Não bastasse a força de se atentar para temáticas tão urgentes do ponto de vista político e histórico, numa camada mais profunda e existencial, esse trabalho do Mayombe também se debruça sobre as passagens do tempo e suas consequências para a condição humana:
“MULHER: (comendo biscoito) Desculpa, na falta de ter o que dizer, a gente sempre se repete. Nada mais constrangedor que o tempo. Ele faz com que fiquemos constrangidos diante de nós mesmos. Já ouvi tanta coisa por aí sobre as formas de ultrapassá-lo, de fingir que ele não existe. Os velhos engravatados se negam a morrer e se repetem com suas panças e cabelos acaju; mas o estrago já está feito, o estrago será feito… O novo sempre vem. Como chama mesmo esse cantor? Eu não tenho mais idade prá fazer de conta. Já ouvi tanta coisa por aí sobre esse momento. Não sei se devo. Provavelmente eu já me esqueci de tudo o que ocorreu ontem, a não ser um detalhe. Mick Jagger, Keith Richards, Charlie Watts, Ron Wood… Belchior. Pena que essa coisa de detalhe a gente descarte sem o menor pudor quando o tempo acelera. Nada passa a ser importante. Belchior. Desculpe, mas uma mulher da minha idade não confia mais no destino, nem na simpatia, devoção, corrente, auto-ajuda, declaração de amor, frase de caminhão. O tempo é um companheiro sincero. A gente é que trai o que todo dia ele confessa sem cerimônias. Eu vou contar antes que você esqueça. Vou contar porque talvez em troca você me leve para um passeio no jardim, um solzinho no vão das pernas ou uma surpresa qualquer. Ontem eu não consegui vestir a blusa. Eu sempre passei primeiro o braço direito no buraco e depois acertava as costas para depois levar o braço esquerdo. Então abotoava a parte da frente. Eu sempre fiz isso sozinha, como uma série de outras coisas. Mas ontem eu não consegui. O braço não me obedeceu e eu desisti logo. Depois foi aquele espelho. Quantas vezes eu disse que não queria espelho. Que já não me importa estar penteada, arrumada ou pronta. Ninguém nunca está pronto. A não ser o tempo, com o seu terno impecável e o andar preciso. (Pausa).Vou deixar um pouco no chão para o cachorro levar depois. (Como se contasse uma novidade) Cachorro é o nome do cachorro lá de casa. Não fui eu que pus esse nome. Foram as crianças. Achei tão original chamar uma coisa pelo nome mesmo”.
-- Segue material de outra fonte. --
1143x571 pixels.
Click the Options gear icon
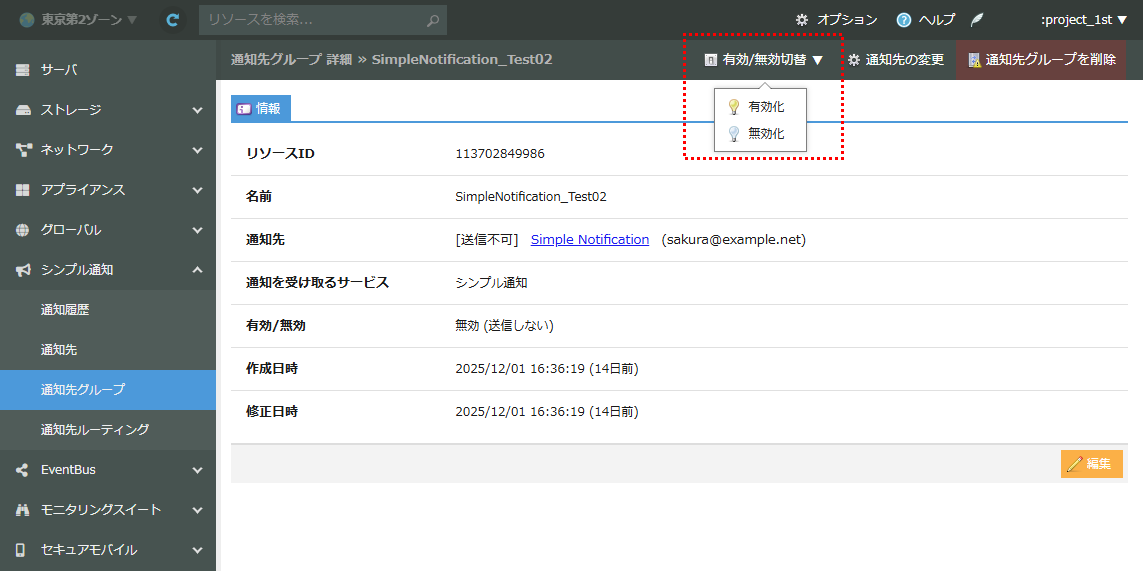pos(802,20)
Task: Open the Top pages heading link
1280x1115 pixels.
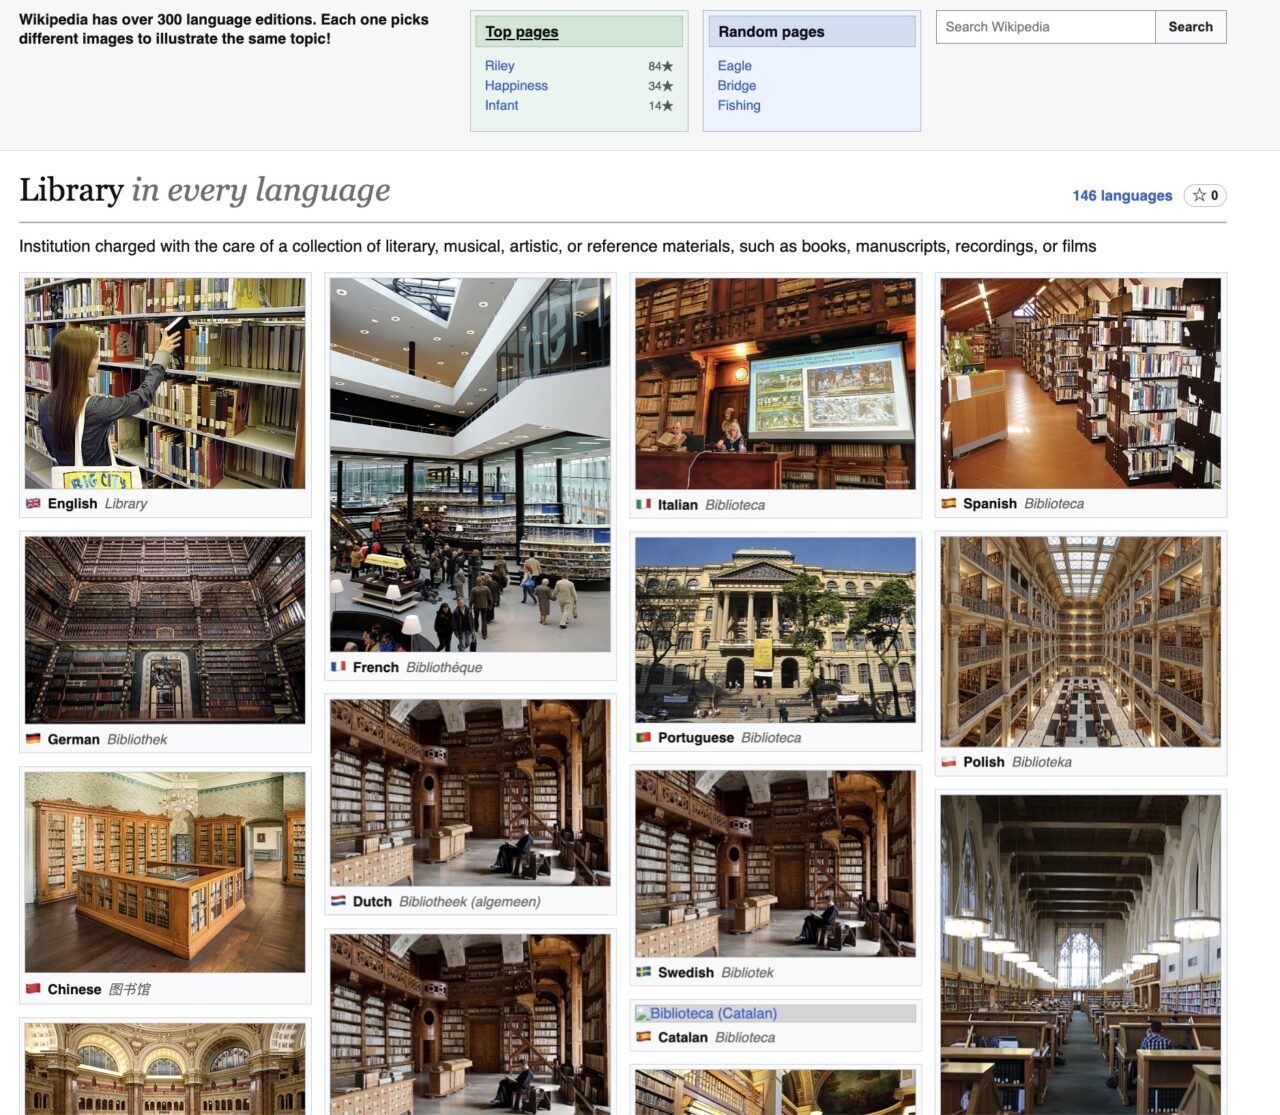Action: click(x=521, y=32)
A vulnerabilidade física e psíquica da personagem revela a precariedade nossa de cada dia ameaçada constantemente pelos imperativos de uma temporalidade ora vertiginosa e ora vagarosa; e nesse entrelaçamento entre arte e vida todos nos irmanamos. Somos filhos do tempo! Aqui a potência do fazer teatral nos aterra no mais sensível e imponderável do existir humano. Nesse trecho textual por mim destacado, A mulher que andava em círculos me remete a outra personagem: Winnie de Dias Felizes, de Samuel Beckett (guardadas as devidas distâncias e concepções estético-filosóficas). Ambas pouco a pouco engolidas pelo tempo, pelo esquecimento e pelas artimanhas do poder; apegadas a pequenos objetos (escova de dentes, uma sombrinha, fitas K7 e agulhas de tricô) que possam contar/tecer/resgatar alguma coisa que as mantenha vivas; fraturadas em sua solidão, mas resistentes pela força da linguagem. Cada uma circula pela existência com os restos que lhe sobram.
Em tempos de tamanha complexidade política em nosso país, A Mulher que andava em círculos talvez metaforize nossa situação atual: de um lado nossas tentativas de ocupar e resistir mobilizando táticas e ajuntamentos micropolíticos. Na outra margem: uma pátria fragilizada por tantos esquecimentos e injustiças, desnorteada em seus caminhos democráticos repletos de idas e voltas, assolada por intermitentes golpes, despedaçada de sua memória histórica, a correr grave risco de repetir os mesmos círculos.